D) compound (+)-(3R)-7-[4-(4-fluorophenyl)-6-isopropyl-2-[ N-methyl-N-(methylsulfonyl) amino ]-pyrimidine-5-base]-3-hydroxyl-5-oxo-(6E)-heptenoic acid tert-butyl ester and alkali Basic fluxing raction, prepare compound (+)-(3R)-7-[4-(4-fluorophenyl)-6-isopropyl-2-[ N-methyl-N-(methylsulfonyl) amino ]-pyrimidine-5-base]-3-hydroxyl-5-oxo-(6E)-heptenoic acid sodium;Wherein, alkali is at least one in sodium hydroxide, potassium hydroxide, Lithium hydrate, preferably sodium hydroxide, and the temperature of Basic fluxing raction is-10~20 DEG C, preferably 10 DEG C.Reaction terminates post processing can obtain the compound that purity is the highest.

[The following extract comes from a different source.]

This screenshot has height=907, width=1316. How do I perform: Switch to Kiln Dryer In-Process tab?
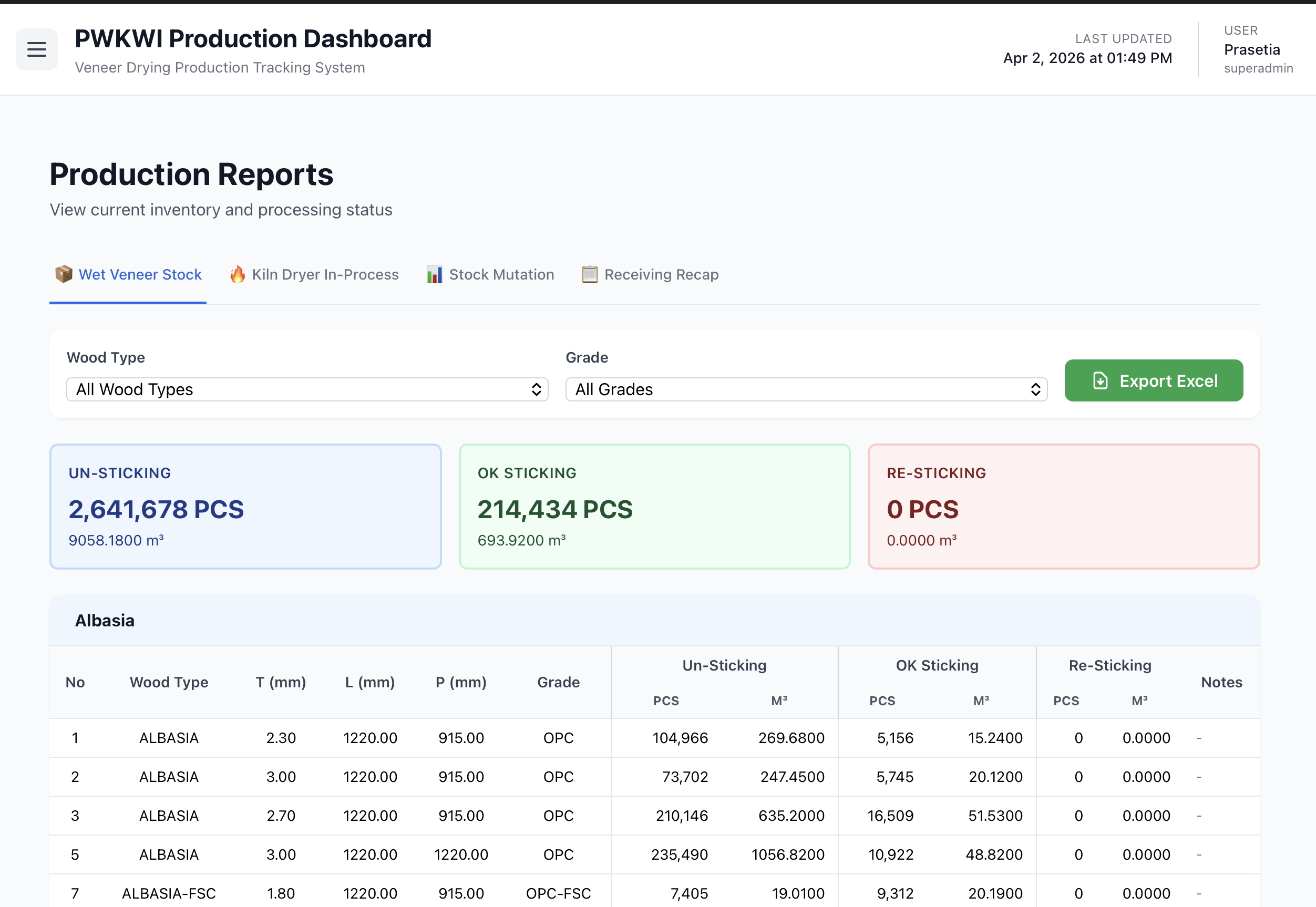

E) compound (+)-(3R)-7-[4-(4-fluorophenyl)-6-isopropyl-2-[ N-methyl-N-(methylsulfonyl) amino ]-pyrimidine-5-base]-3-hydroxyl-5-oxo-(6E)-heptenoic acid sodium reacts with calcium salt, prepares compound (double-[E-7-[4-(the fluorine-based phenyl of 4-)-6-isopropyl-2-[methyl (mesyl) amino]-pyrimidine-5-base]-3R-3-hydroxyl-5-oxo-6-heptenoic acid] calcium salt.Wherein, described calcium salt is at least one in calcium chloride, calcium acetate, calcium carbonate, preferably calcium acetate, and reaction temperature is 10~40 DEG C.
Embodiment 1:
null6-[(1E)-2-(4-fluorophenyl)-6-isopropyl-2-(methyl (methylsulfonyl) amino]-5-pyrimidine]-vinyl]-2,2-dimethyl-1,The preparation of 3-dioxane-4-tert-butyl acetate: add compound 4-(4-fluorophenyl in the there-necked flask of 250ml)-5-triphenyl phosphorus bromo-6-isopropyl-2-[ (N-methyl-N-methanesulfonamide base) ]-pyrimidine 17 grams,Add 100ml toluene and (4R-cis)-6-[ (acetoxyl group) methyl ]-2,2-dimethyl-1,3-dioxane-4-tert-butyl acetate 7.12 grams,Potassium carbonate 5.18 grams,Temperature rises 85 DEG C and reacts 6 hours,Cool to room temperature,Filter potassium carbonate,Solvent evaporated obtains crude product,Crude product ethanol is refining to obtain product 10.1 grams,Yield 70%,Purity is 99%.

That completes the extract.